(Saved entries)
• • • •

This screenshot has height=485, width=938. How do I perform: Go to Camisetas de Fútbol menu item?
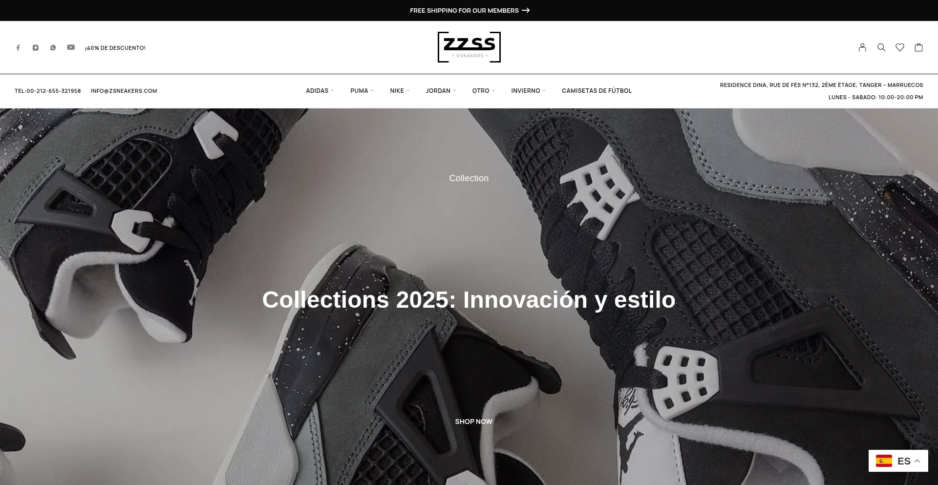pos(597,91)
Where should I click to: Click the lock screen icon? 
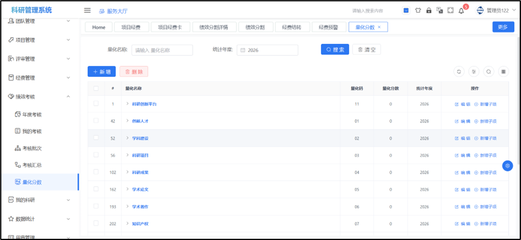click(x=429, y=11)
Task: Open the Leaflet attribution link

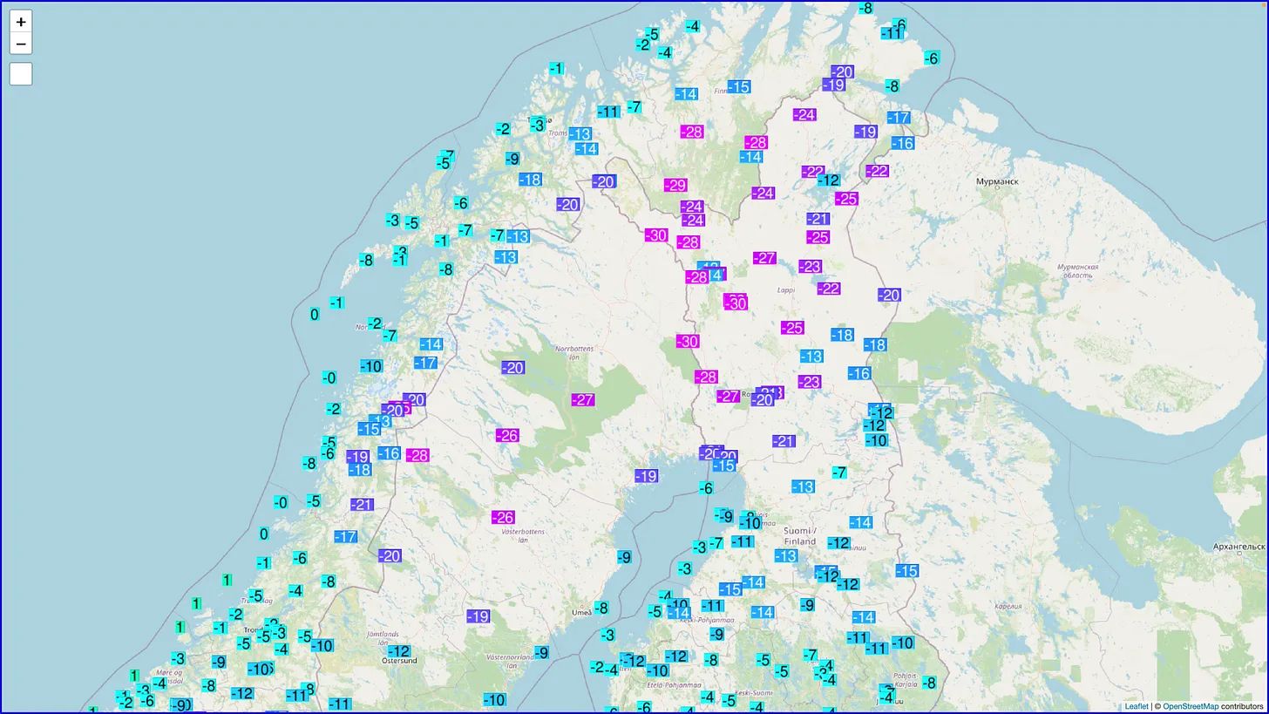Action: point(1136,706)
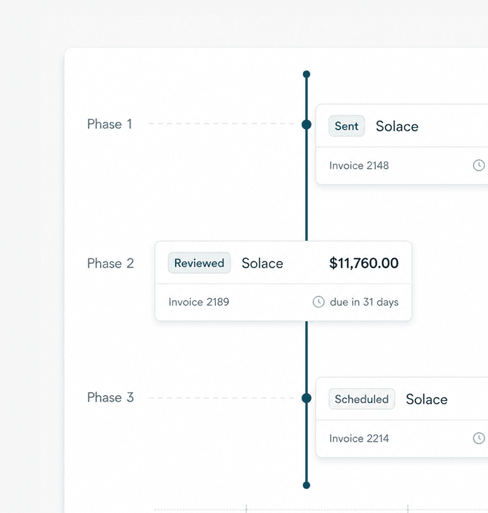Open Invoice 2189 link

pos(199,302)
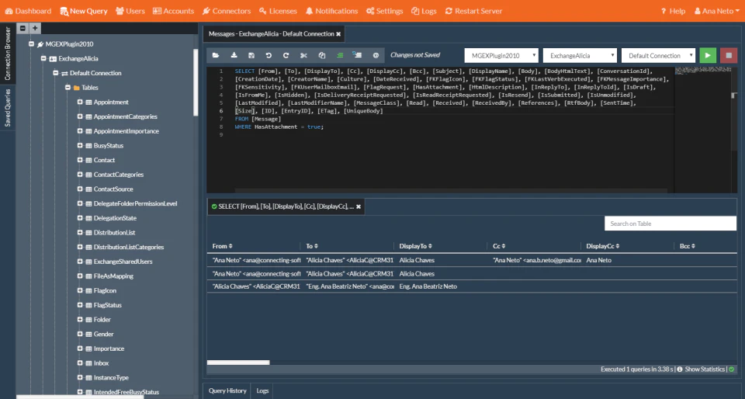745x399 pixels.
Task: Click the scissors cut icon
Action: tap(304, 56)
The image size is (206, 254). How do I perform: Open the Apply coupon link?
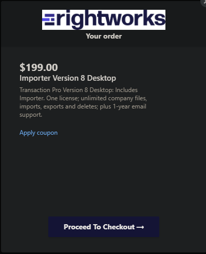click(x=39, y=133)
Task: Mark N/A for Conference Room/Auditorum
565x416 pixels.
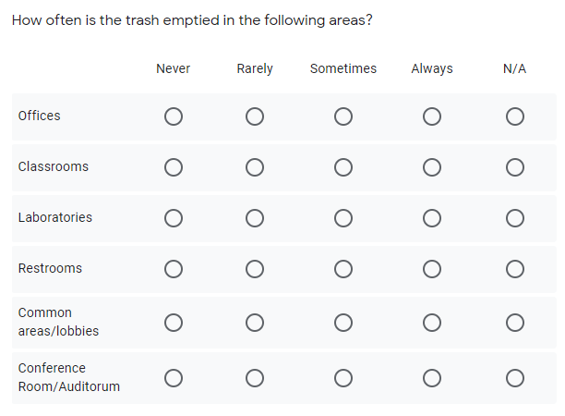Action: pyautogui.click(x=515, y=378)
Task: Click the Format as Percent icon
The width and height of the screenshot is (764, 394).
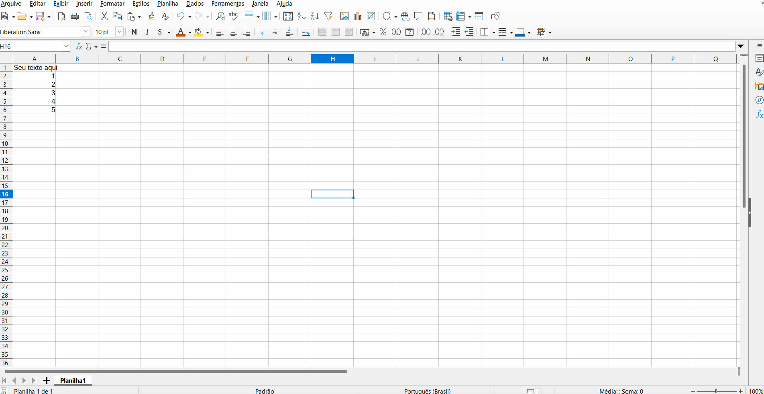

• • • •

# Your goal:
Every entry must be retyped exactly, with the pictures removed.

# Output below:
This screenshot has height=485, width=938. How do I perform: Go to Camisetas de Fútbol menu item?
pos(597,91)
Where should I click to: Click the lock screen icon? 
click(x=429, y=11)
Task: Open the Leaflet attribution link

Action: point(1136,706)
Open Invoice 2189 link

pos(199,302)
745x399 pixels.
Task: Click the scissors cut icon
Action: tap(304, 56)
The image size is (206, 254). How do I perform: Open the Apply coupon link?
click(x=39, y=133)
Task: Mark N/A for Conference Room/Auditorum
565x416 pixels.
Action: pyautogui.click(x=515, y=378)
Task: Click the Format as Percent icon
The width and height of the screenshot is (764, 394).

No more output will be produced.